“We used cell extracts from two different cyanobacterial strains of the genus Microcystis from Brazil,” says Mariana de Almeida Torres, first author of the scientific publication and a fellow of the Eawag Partnership Programme (see box). One strain was isolated from a natural reserve in the Amazon rainforest. It produces microcystins – unlike the other strain, which was isolated from a wastewater treatment plant in Rio de Janeiro.
Edema around the heart
In fact, the microcystin-producing strain proved to be twice as toxic. Half a microgram of extracted biomass from cyanobacteria per millilitre was enough to kill half the zebrafish larvae within a day. “Such a concentration can typically be found during a mass reproduction of cyanobacteria, known as blooms,” says Janssen. Although the other strain did not contain any of the toxins listed in the WHO guidelines, the cyanobacteria from the sewage treatment plant were also toxic: at a concentration of one microgram of biomass per millilitre, they led to the death of half the zebrafish larvae. When the researchers divided the extracts into different chemical fractions, they found that numerous substances made their own contribution to toxicity. The researchers also determined that they often did not immediately lead to the death of the larvae, but severely impaired their development, for example through edemas around their hearts.
Just like the microcystins, these other toxin classes also have exotic names. They are called cyanopeptolins, nostoginins, microginins and micropeptins – and all belong to the chemical universe of the metabolic products of cyanobacteria, which is only gradually being revealed. “So far, we have compiled more than 2,400 substances in a publicly accessible database,” says Janssen, who coordinates the CyanoMetDB project. “And about 100 new entries are added every year.”
Problem gains importance with global warming
But why do cyanobacteria produce toxins? “Somehow they must derive an advantage from them, because the production of these substances costs cyanobacteria a lot of metabolic energy,” says Janssen. However, the nature of this advantage has not yet been clarified, even though there are many theories, such as that the tiny organisms use the substances as signal molecules and thus communicate chemically with each other, or that the toxins protect them from predators.

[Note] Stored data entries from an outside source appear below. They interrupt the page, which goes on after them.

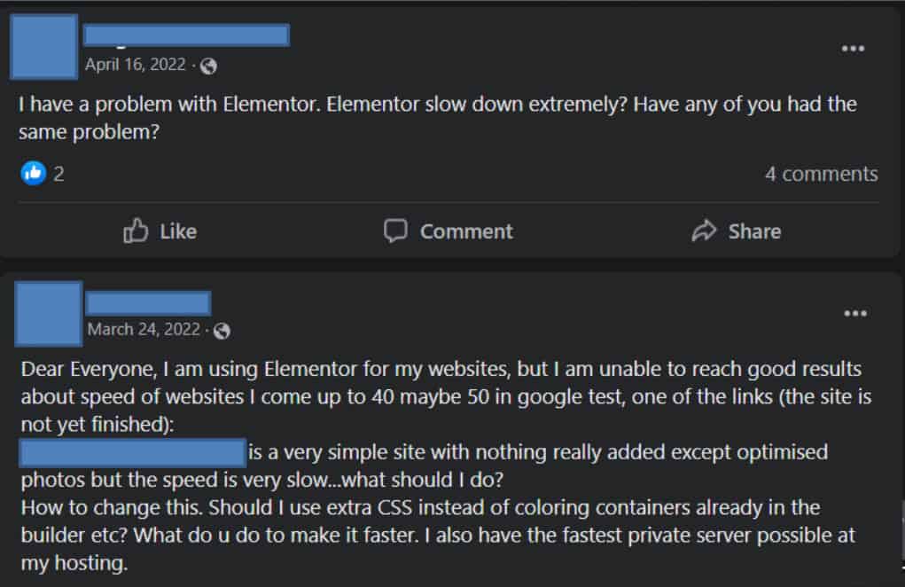
Task: Show who reacted via the count 2
Action: (59, 174)
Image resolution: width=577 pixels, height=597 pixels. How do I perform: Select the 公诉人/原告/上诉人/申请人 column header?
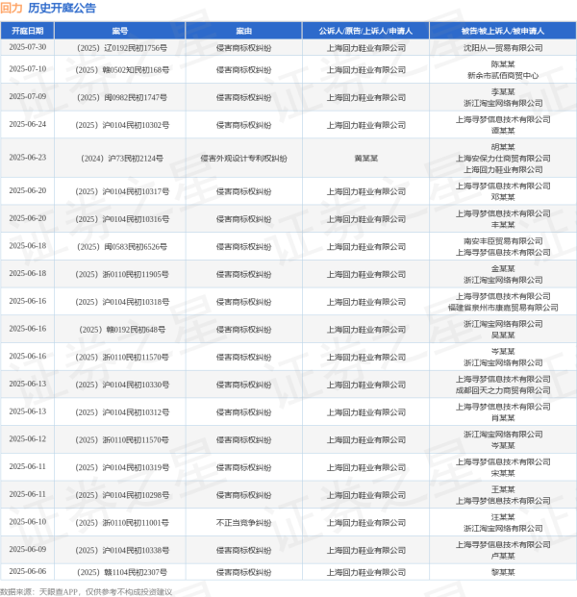tap(365, 31)
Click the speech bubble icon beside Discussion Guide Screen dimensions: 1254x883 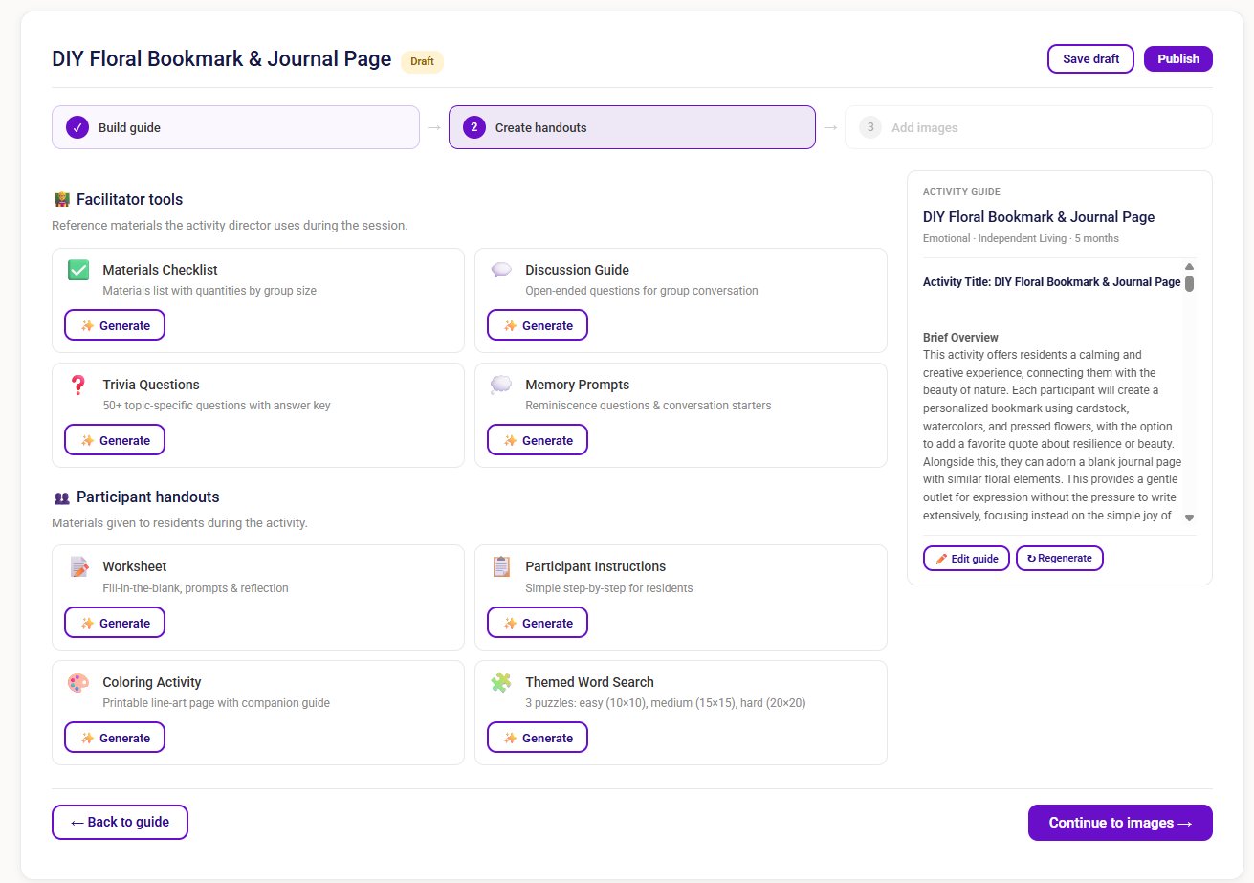(500, 269)

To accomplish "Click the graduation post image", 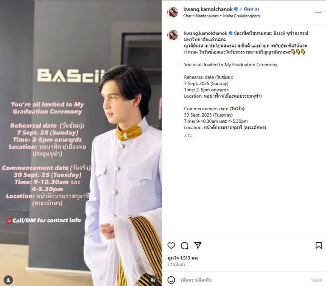I will coord(81,143).
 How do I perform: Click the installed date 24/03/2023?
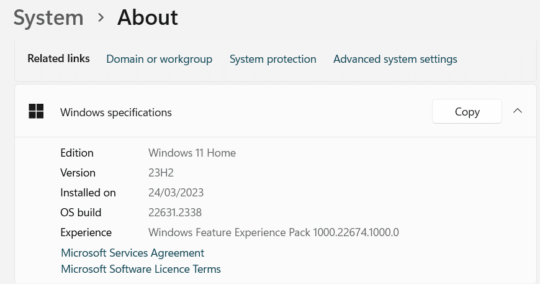pos(176,193)
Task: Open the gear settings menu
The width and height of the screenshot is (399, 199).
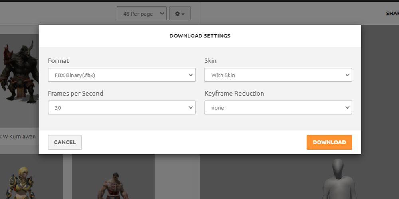Action: (180, 14)

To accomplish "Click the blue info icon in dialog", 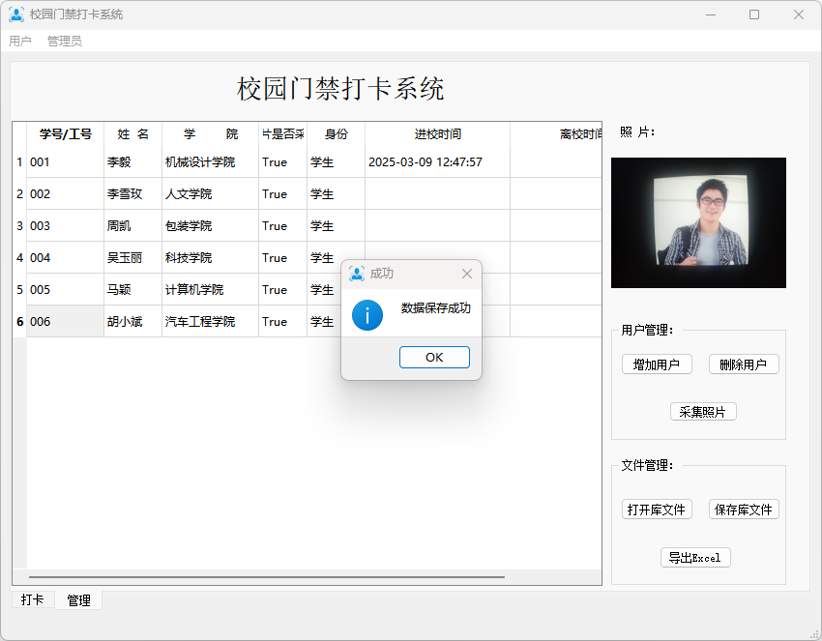I will (367, 315).
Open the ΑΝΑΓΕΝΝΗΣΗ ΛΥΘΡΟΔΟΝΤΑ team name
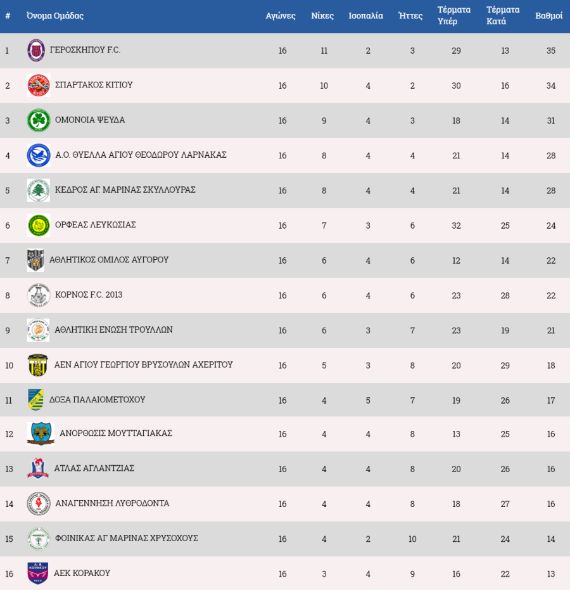 112,503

In any case, the topic is likely to gain in importance in the future. Due to the warming climate, it is expected that cyanobacteria will bloom more frequently in Swiss lakes. Thatʼs why Janssen is keen to raise public awareness of the problem. The environmental chemist adds: “Compared to pollutants from industry, the toxins from cyanobacteria are more difficult to grasp, because they are metabolic products of living organisms – and accumulate when they multiply and we cannot turn off the source as easily.”